> DIRECTIONS FOR THIS TASK
From the records below, extract every line from the one containing "The height and width of the screenshot is (979, 1080)." up to and including the one containing "Open the Going", and reproduce each without change.

> DATA ENTRIES
====

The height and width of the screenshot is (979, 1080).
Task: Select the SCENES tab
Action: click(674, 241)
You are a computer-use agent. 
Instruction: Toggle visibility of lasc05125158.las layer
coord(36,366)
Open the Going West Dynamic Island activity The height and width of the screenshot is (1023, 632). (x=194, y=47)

====

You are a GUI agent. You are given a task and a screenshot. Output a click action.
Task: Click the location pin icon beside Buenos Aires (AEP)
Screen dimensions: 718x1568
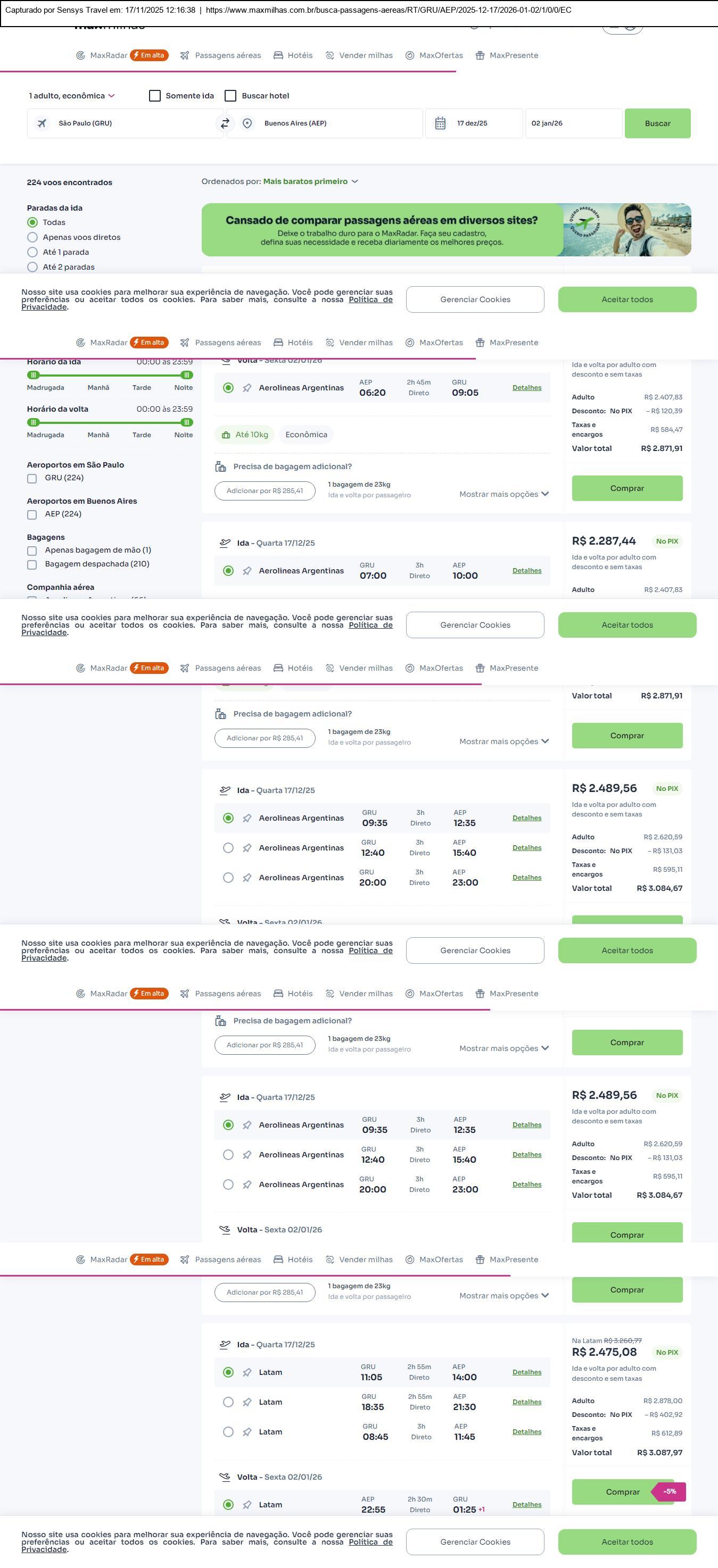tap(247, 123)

====

> RIGHT ANSWER
The height and width of the screenshot is (979, 1080).
Task: Select the SCENES tab
Action: click(674, 241)
You are a computer-use agent. 
Instruction: Toggle visibility of lasc05125158.las layer
coord(36,366)
Open the Going West Dynamic Island activity The height and width of the screenshot is (1023, 632). (x=194, y=47)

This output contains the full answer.